Source data:
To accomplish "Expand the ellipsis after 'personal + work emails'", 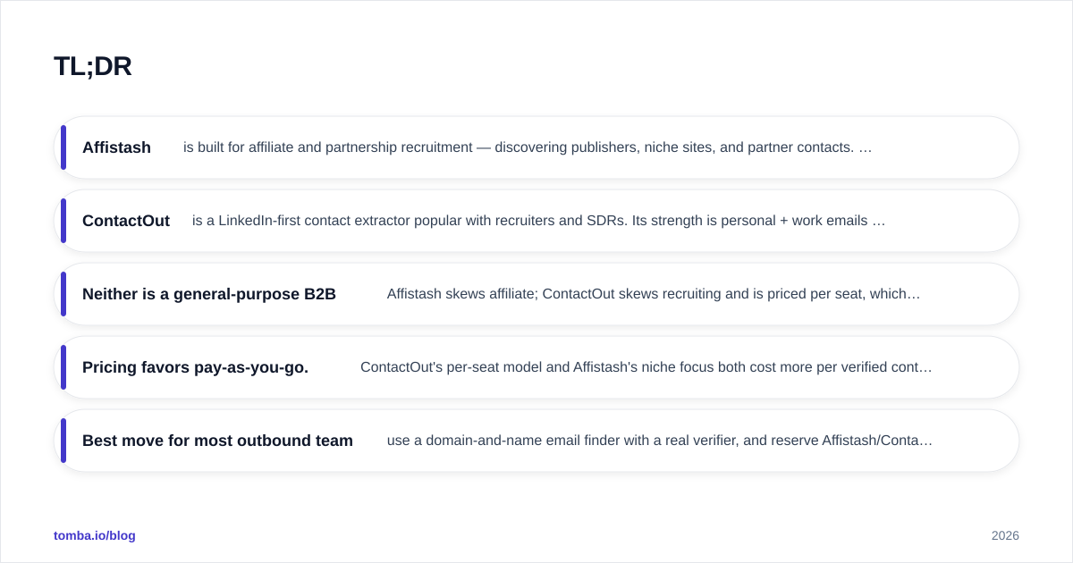I will (879, 221).
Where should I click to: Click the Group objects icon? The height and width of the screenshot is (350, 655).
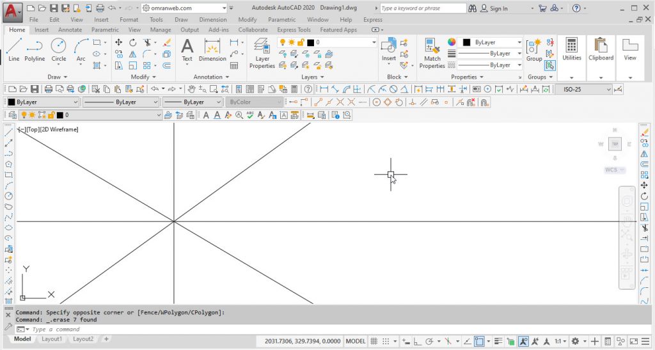tap(534, 49)
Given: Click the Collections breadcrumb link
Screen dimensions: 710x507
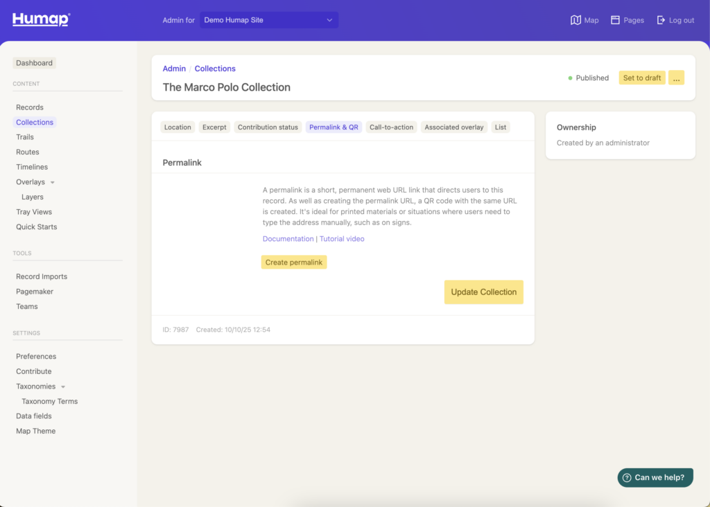Looking at the screenshot, I should pos(215,69).
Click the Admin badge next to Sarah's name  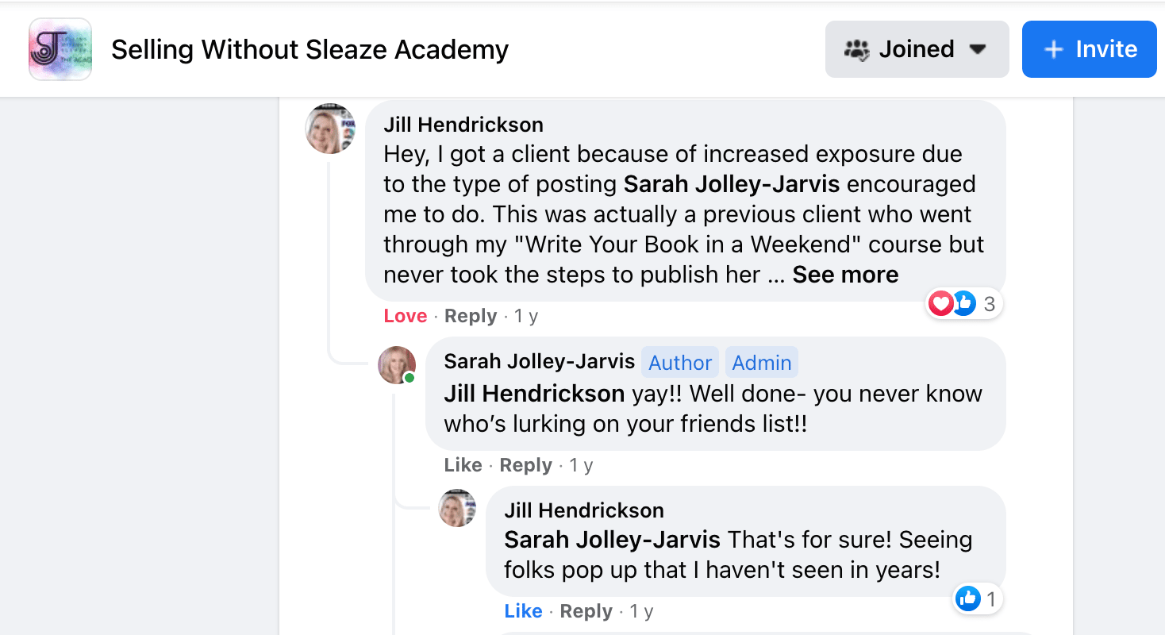(761, 363)
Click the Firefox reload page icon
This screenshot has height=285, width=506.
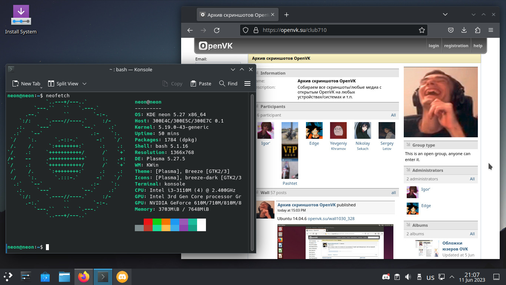coord(217,30)
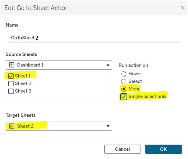The image size is (188, 159).
Task: Confirm the action with OK
Action: point(163,149)
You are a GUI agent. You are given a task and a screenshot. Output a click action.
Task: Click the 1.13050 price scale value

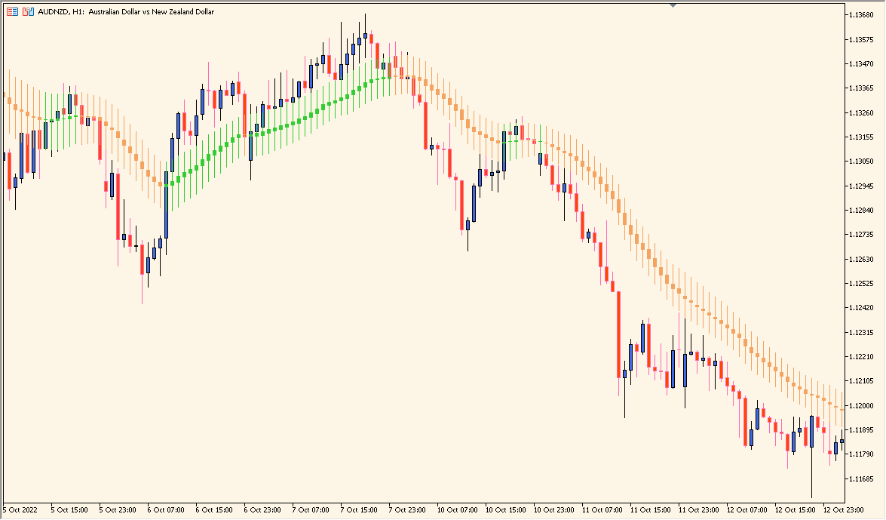coord(863,162)
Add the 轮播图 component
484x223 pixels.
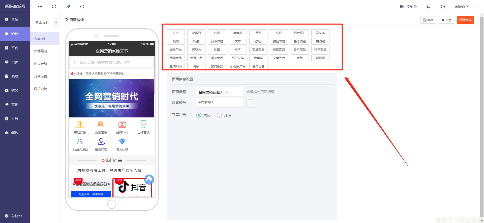pyautogui.click(x=196, y=33)
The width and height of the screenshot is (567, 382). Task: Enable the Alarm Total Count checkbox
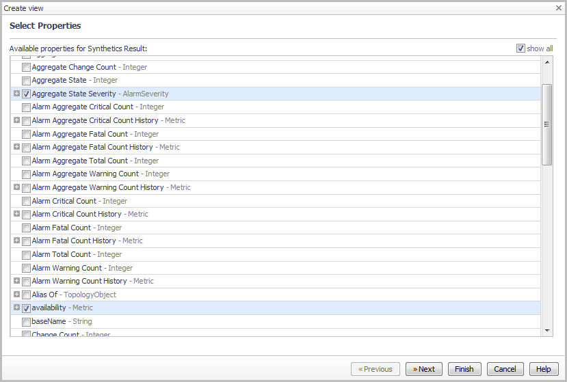click(x=26, y=254)
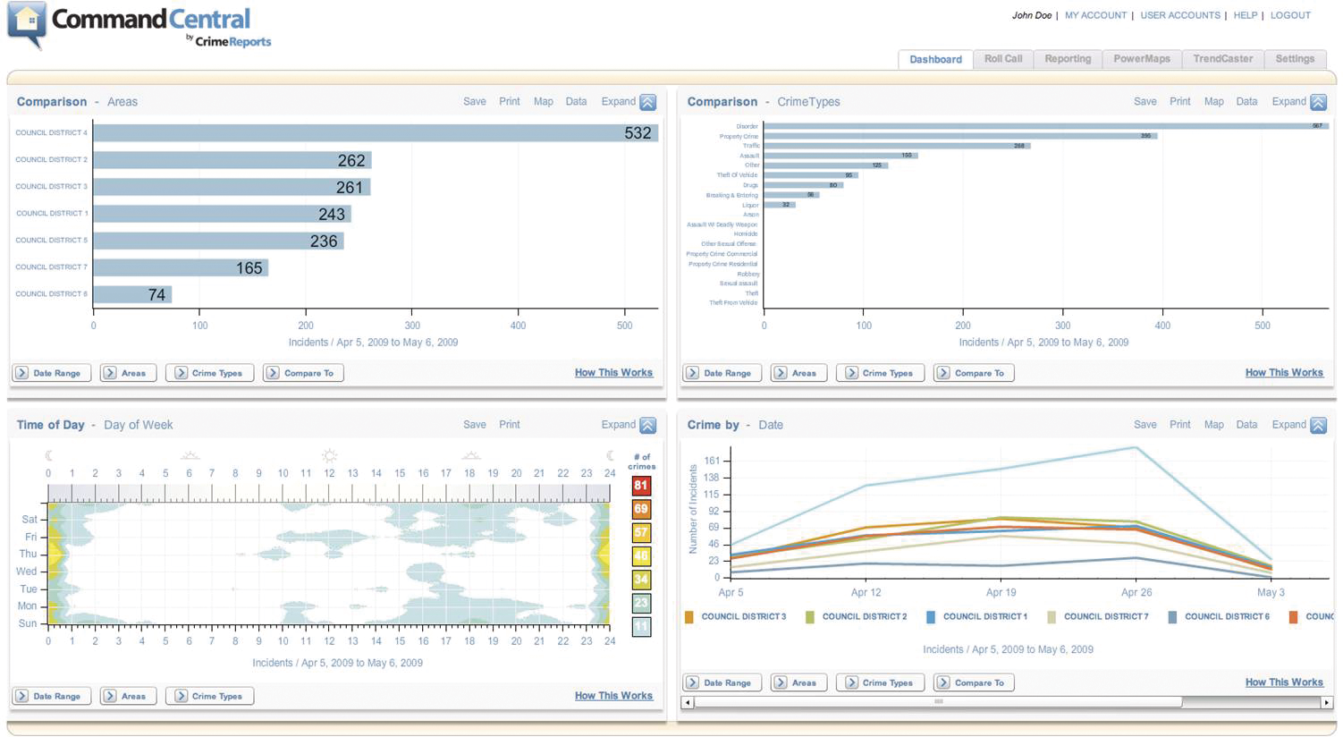Collapse the Crime by Date panel arrow icon
Screen dimensions: 1343x737
pos(1318,425)
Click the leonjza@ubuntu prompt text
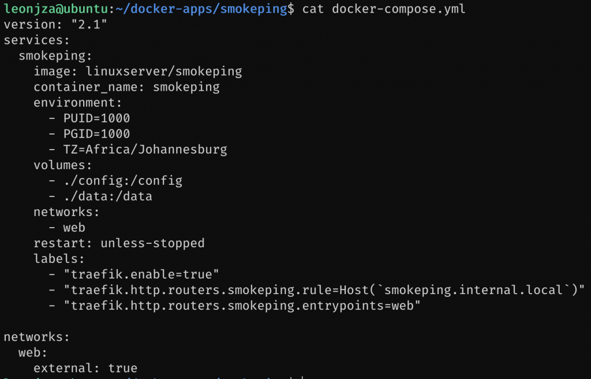The width and height of the screenshot is (591, 379). (56, 9)
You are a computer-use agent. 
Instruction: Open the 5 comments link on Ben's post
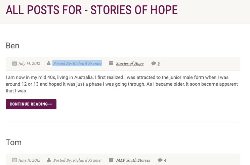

= Your goal =
Counting every line of the entries that holds the word "link", report the total and no other text.

= Output =
2